— start of INPUT DATA —

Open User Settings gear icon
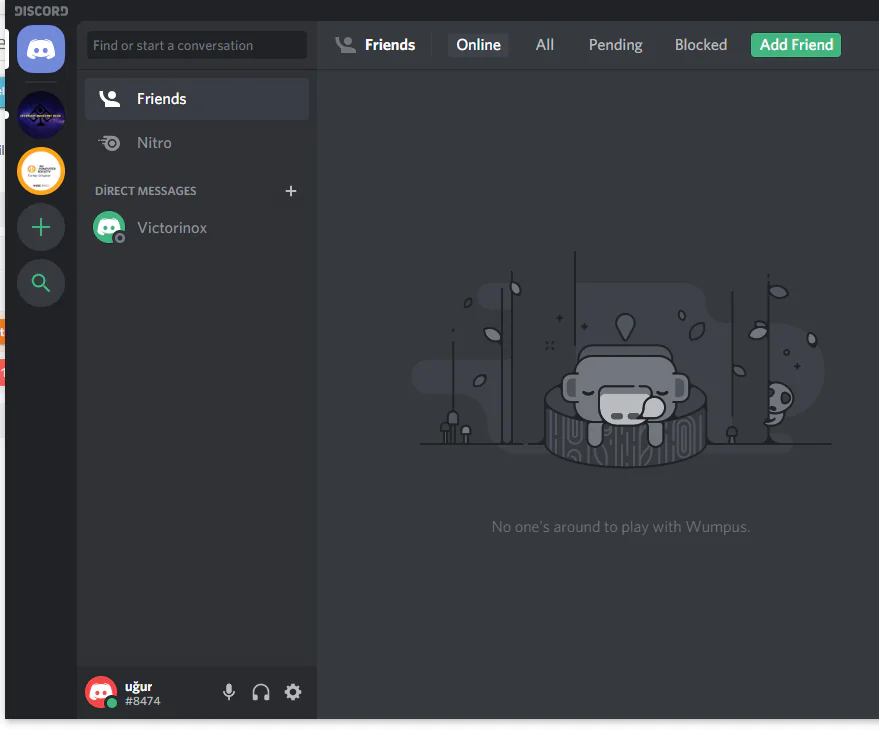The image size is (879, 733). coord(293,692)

— end of INPUT DATA —
— start of INPUT DATA —

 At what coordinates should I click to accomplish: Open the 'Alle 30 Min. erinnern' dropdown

— end of INPUT DATA —
— start of INPUT DATA —

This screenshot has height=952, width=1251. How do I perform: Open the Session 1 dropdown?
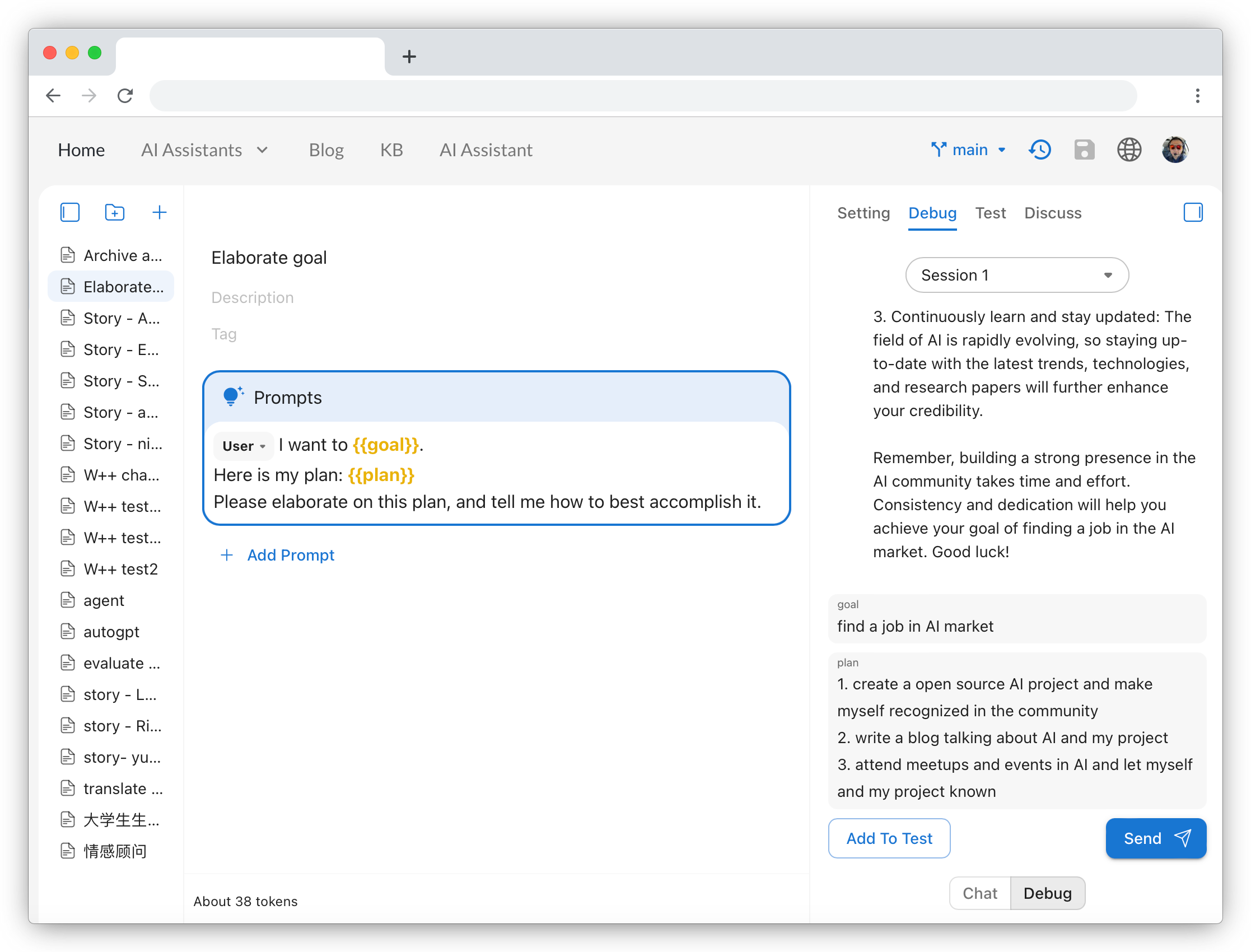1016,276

— end of INPUT DATA —

REQUEST
Identify each line of the items above that contains the word "Open", and copy every such line in full.

FINAL ANSWER
Open User Settings gear icon
 At what coordinates should I click to accomplish: Open the 'Alle 30 Min. erinnern' dropdown
This screenshot has height=952, width=1251. How do I perform: Open the Session 1 dropdown?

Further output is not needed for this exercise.